When I returned, he was at my mother’s, playing scrabble with my sister. I interrupted with my own need for his touch and attention, and then he spent the evening close to me, recounting Oriole’s games mostly. Climbing on my back, pulling at my arms. I woke my first morning home to him curled so deeply into me I was nearly pushed off the bed and when I extricated myself I read the below passage while the coffee brewed. I hope he never becomes lukewarm. (Also The Passion by Jeannette Winterson is an incredible short stunning novel)

“We’re a lukewarm people for all our feast days and hard work. Not much touches us but we long to be touched. We lie awake at night willing the darkness to part and show us a vision. Our children frighten us in their intimacy, but we make sure they grow up like us. Lukewarm like us.”

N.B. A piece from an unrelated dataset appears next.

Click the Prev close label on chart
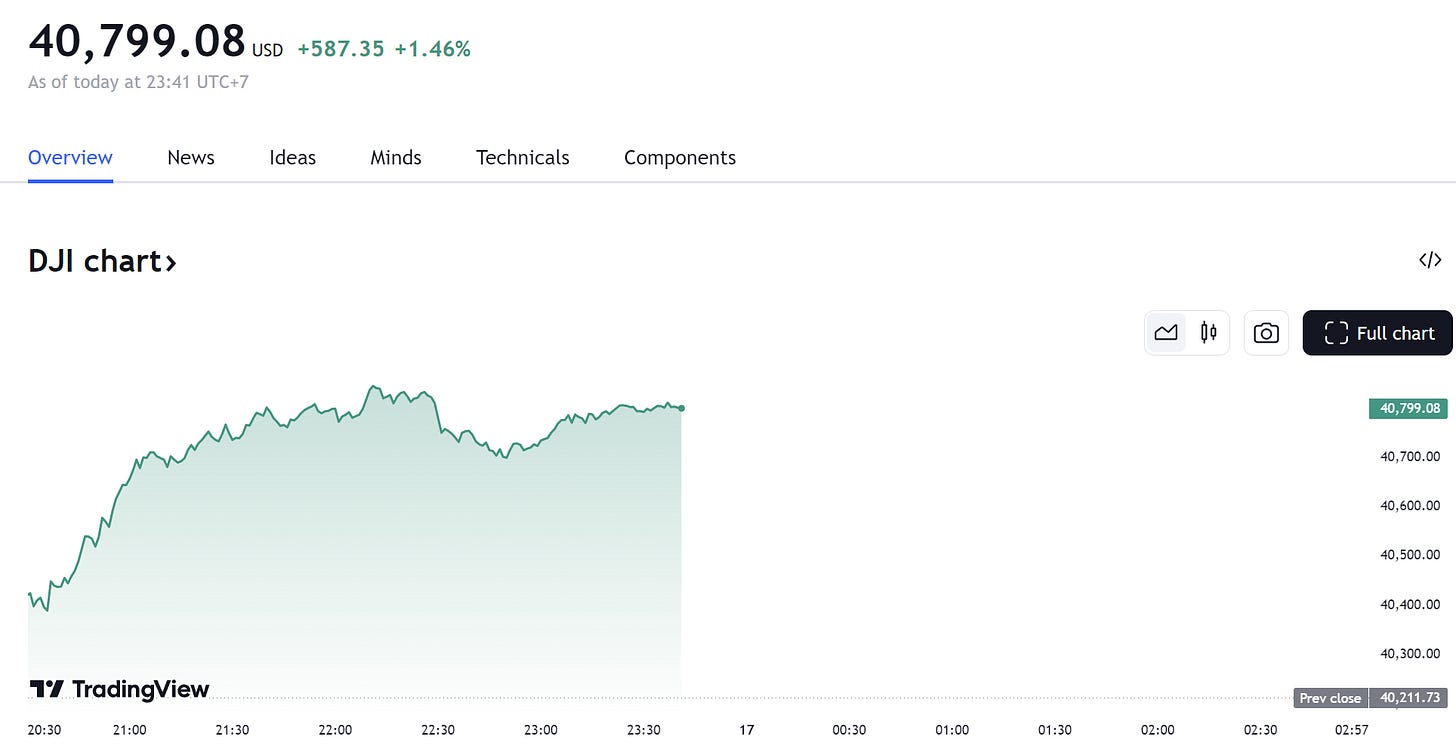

-Jeannette Winterson, The Passion

Your inspiration this week is this incredible poem by Clint Smith, which I was introduced to by Mahogany L. Browne when she was here in the Spring. Last week I ordered his book Counting Descent and it’s so damn astonishing. Your prompt is to write about a task you had at your first job in detail and see if a metaphor emerges.

Something You Should Know

is that as a kid, I once worked at a pet store.
I cleaned the cages
of small animals like turtles, hamsters,
rabbits, and hermit crabs.
I watched the hermit crab continue
to grow, molt, shed its skin and scurry across
the bottom of the aquarium to find a new shell.
Which left me afraid for the small creature,
to run around all exposed that way, to have
to live its entire life requiring something else
to feel safe. Perhaps that is when I became afraid
of needing anything beyond myself. Perhaps
that is why, even now, I can want so desperately
to show you all of my skin, but am more afraid
of meeting you, exposed, in open water.

by Clint Smith

 

4 Responses

  1. Cynthia Frezek says:

    Seema,
    I am so inspired and happy to have this ongoing connection to you! I miss you and writing group and carry all of you around in my heart. You are wonderful! Keep writing and I will do the same.
    Love,
    Cynthia

    • seemareza says:

      Ah Cynthia! Thank you for reading. The discipline has been a struggle without Susanna and the group, but I’m trying to keep the writing practice regular!

  2. Michelle Van Court says:

    Seema

    Thank you for what you do and how hard you work for us! You and your writing and your prompts are an inspiration to me and I know they will continue to be a part of my journey. Thank you again for keeping this connection and I look forward to seeing you at one of your workshops soon I hope.